Xona Games
- Type: Private
- Industry: Video games
- Founded: 2008
- Headquarters: Yarmouth, Nova Scotia, Canada
- Key people: Jason Doucette, Matthew Doucette
- Number of employees: 2
- Website: xona.com

= Xona Games =

Canadian independent video game developer

Xona Games is an independent Canadian video game developer founded in 2008 and headquartered in Yarmouth, Nova Scotia, Canada.

==Games==
The company makes shoot 'em up games, targeting primarily Xbox LIVE Indie Games and Xbox LIVE Arcade which are especially popular in the Japanese market.
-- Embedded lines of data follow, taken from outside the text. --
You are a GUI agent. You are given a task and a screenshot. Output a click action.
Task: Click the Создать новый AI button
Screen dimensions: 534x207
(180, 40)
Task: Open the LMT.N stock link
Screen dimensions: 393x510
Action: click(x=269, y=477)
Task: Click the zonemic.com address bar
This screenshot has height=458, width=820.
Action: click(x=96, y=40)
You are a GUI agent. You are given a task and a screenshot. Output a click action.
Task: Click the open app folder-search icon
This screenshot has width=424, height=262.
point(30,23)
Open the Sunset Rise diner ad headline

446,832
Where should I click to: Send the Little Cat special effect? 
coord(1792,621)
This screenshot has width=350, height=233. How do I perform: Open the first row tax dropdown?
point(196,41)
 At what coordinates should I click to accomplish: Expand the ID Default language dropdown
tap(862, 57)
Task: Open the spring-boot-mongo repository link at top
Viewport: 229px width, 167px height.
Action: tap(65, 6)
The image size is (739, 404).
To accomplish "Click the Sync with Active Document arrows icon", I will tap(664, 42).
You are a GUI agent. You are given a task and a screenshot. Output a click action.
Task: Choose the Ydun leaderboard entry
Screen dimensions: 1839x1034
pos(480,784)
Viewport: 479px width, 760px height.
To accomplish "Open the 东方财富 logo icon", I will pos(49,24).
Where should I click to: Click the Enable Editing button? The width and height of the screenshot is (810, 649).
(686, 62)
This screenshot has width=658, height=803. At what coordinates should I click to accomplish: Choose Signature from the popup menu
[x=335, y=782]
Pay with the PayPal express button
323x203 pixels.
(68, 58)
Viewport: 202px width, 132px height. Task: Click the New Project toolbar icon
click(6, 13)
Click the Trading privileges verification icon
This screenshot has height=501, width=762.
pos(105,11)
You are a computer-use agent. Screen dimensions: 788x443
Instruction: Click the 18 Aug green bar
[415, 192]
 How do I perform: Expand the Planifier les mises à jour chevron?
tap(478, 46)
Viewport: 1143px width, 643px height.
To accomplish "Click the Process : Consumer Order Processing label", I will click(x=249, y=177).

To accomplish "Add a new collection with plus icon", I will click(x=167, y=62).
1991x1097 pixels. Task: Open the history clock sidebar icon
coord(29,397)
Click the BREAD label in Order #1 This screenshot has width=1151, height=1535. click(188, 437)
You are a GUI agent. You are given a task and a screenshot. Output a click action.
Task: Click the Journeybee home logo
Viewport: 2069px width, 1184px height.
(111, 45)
The company and many of their games have won awards, including the Rogers Small Business Big Idea Contest.

Games released by Xona Games:

| Year | Title | Platform | Publisher | Notes |
|---|---|---|---|---|
| 2010 | Decimation X | Xbox 360 | Xona Games | #1 in Japan |
| 2010 | Decimation X2 | Windows Phone 7 | Xona Games | Launch Title |
| 2010 | Decimation X3 | Xbox 360 | Reverb Communications | #1 in 4 Countries;; Indie Games Uprising; |
| 2010 | Score Rush | Xbox 360 | Reverb Communications | #1 in Japan; |
| 2012 | Score Rush | Turbulenz | Turbulenz |  |
| 2012 | Score Rush MP | Turbulenz | Turbulenz |  |
| 2016 | Score Rush Extended 撃点 | PlayStation 4 | Reverb Communications | 80 Metacritic;; #64 Best PS4 Game of 2016; |

Additional games in development by Xona Games include a new version of Score Rush, Decimation X4, and Duality ZF. Xona Games was announced as an official ID@Xbox Xbox One Developer.

==Awards==
Xona Games' games has won a total of $190,177.83 in contests, including the $100,000 Innovacorp I-3 competition and the $50,000 Tizen App Challenge. Decimation X3 was named one of the top Xbox Live Indie Games by Official Xbox Magazine. Duality ZF was a finalist in the 2010 Dream.Build.Play contest, ranking #5 worldwide.